Em 2021, mais de 8 milhões de pessoas morreram no mundo por fatores ligados à poluição do ar. De fato, a má qualidade do ar naquele ano foi o segundo maior fator de risco global para a perda de vidas humanas. Ficou atrás apenas da pressão alta, no caso de adultos, e da desnutrição, em crianças.
Com o fim de contribuir, a partir da ciência, para reverter o cenário, o IPAM investiga as condições de qualidade do ar em pontos da Amazônia, do Cerrado e do Pantanal. São 50 sensores em diferentes contextos como cidades, unidades de conservação, terras indígenas e fazendas. Cada sensor coleta informações sobre poluição, pressão atmosférica, temperatura e umidade.

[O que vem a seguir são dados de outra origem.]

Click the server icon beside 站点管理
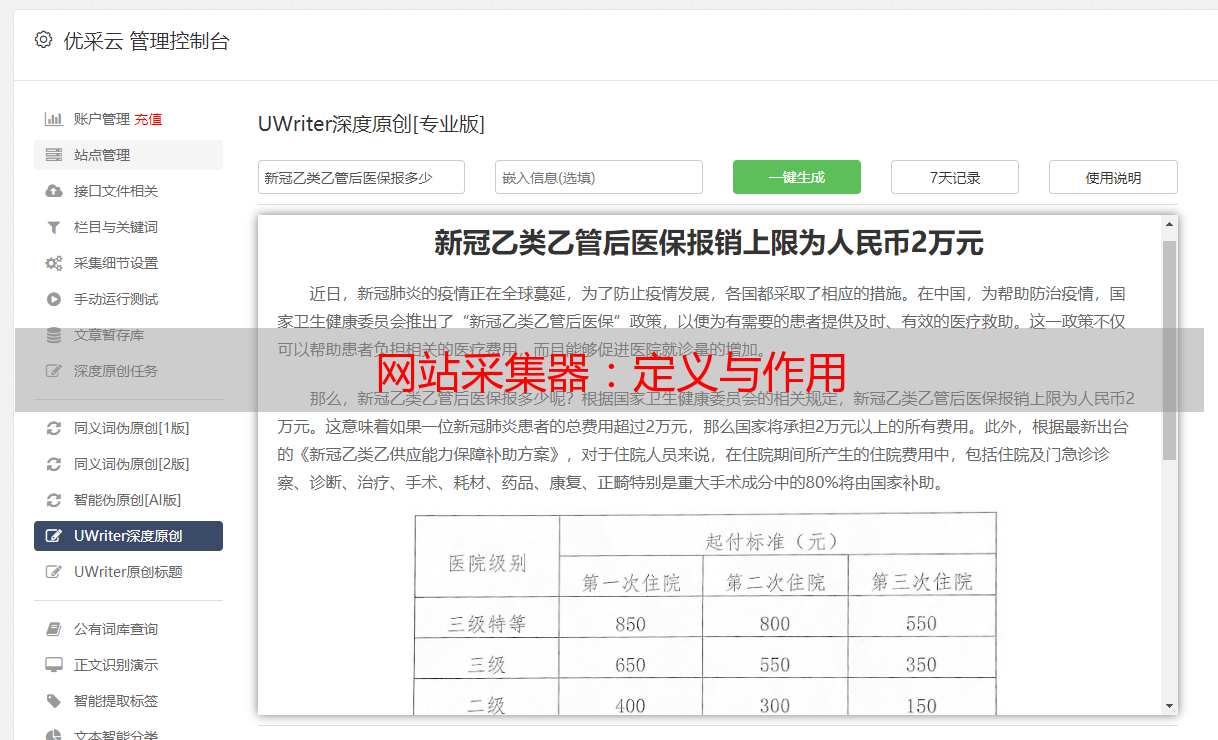 [x=54, y=155]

Sendo assim, os pesquisadores acumularam dados entre 2022 e 2023 e pretendem publicar um estudo ainda este ano. O material deve conter análises sobre a qualidade do ar mensurada em 20 sensores – selecionados por terem sido considerados mais robustos pelo grupo.
IPAM: Como está a qualidade do ar no Brasil?

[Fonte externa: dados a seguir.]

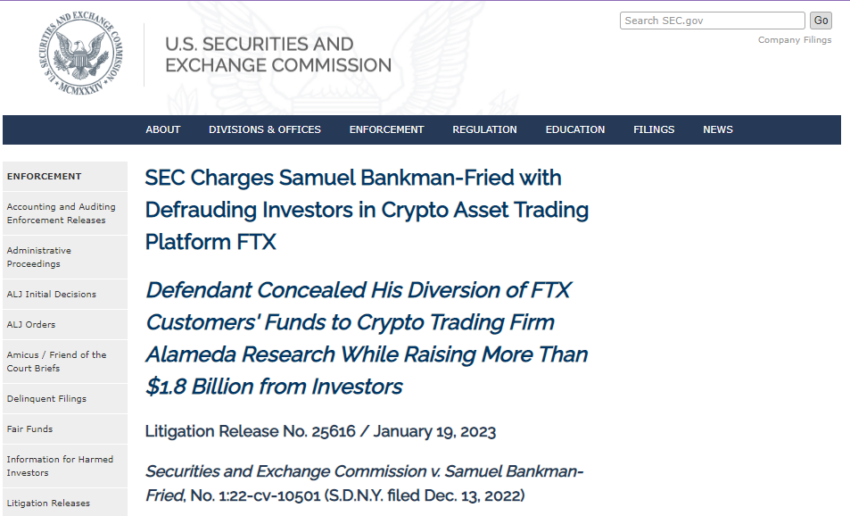Open Administrative Proceedings in sidebar
850x516 pixels.
(39, 257)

Filipe Arruda: Hoje não é mais verdade que o ar está ruim só nas cidades. Nas unidades de conservação, terras indígenas, fazendas, onde se imaginava que havia uma qualidade do ar maior para respirar, também piorou.
Isso porque temos incêndios de grande extensão que impactam essas regiões. Por exemplo, na Amazônia, na maioria do ano, principalmente na estação seca, fica crítica a qualidade do ar, insalubre para grupos de risco ou para todas as pessoas, conforme o período.
No Cerrado e no Pantanal, biomas que também estão entre os mais queimados no Brasil, ainda há muitos desafios para o monitoramento.
Por que o monitoramento ainda lida com dificuldades e quais as saídas?
A primeira coisa é que não tinha uma legislação. A partir do momento em que ela foi criada, a gente precisa respeitar.
É só através da integração dos governos estaduais e federal, com suas verbas para instalação e manutenção de estações de referência de qualidade do ar, incentivando universidades, entre outros setores, é que a gente vai conseguir ter um monitoramento de qualidade do ar apropriado.
Em segundo lugar, acredito que redes como a Respira Amazônia, que é a primeira mais concreta que temos, deveriam estar sendo desenvolvidas em todo o país. A gente precisa de uma integração maior e que haja um engajamento das instituições, com uma liderança nacional, mas contemplando e conectando os contextos regionais.
O que a ciência tem a ver com as soluções para uma rede efetiva?
Se os dados que a gente obtém pelos sensores não são gratuitos, isso dificulta o acesso e o desenvolvimento de uma ciência de qualidade no Brasil. De tal forma que imagina o pesquisador do Acre ter que pagar para baixar informações, depois o de Mato Grosso também… não tem orçamento para pesquisa que aguente.
Por isso, estamos ampliando nosso trabalho e tentando criar uma plataforma aberta e gratuita com os dados em tempo real.
Qual é a contribuição do IPAM neste sentido?
A rede de sensores de qualidade do ar do IPAM é mantida em parceria com o Centro de Pesquisa Climática Woodwell, com a liderança das pesquisadoras Ane Alencar, diretora de Ciência do IPAM, e Marcia Macedo, cientista associada do Woodwell e IPAM.
Temos 50 sensores instalados em pontos da Amazônia e do Cerrado, também no Pantanal mato-grossense. Desse total, selecionamos 20, com dados mais robustos, para o lançamento de um estudo comparativo da qualidade do ar entre 2022 e 2023. O objetivo é publicar o material ainda este ano.
Com alguns dados preliminares, em suma, já é possível verificar a insalubridade do ar predominando em várias regiões. Pretendemos fortalecer as redes locais de monitoramento e subsidiar ações e políticas que compreendam conjuntamente as pautas ambiental e de saúde.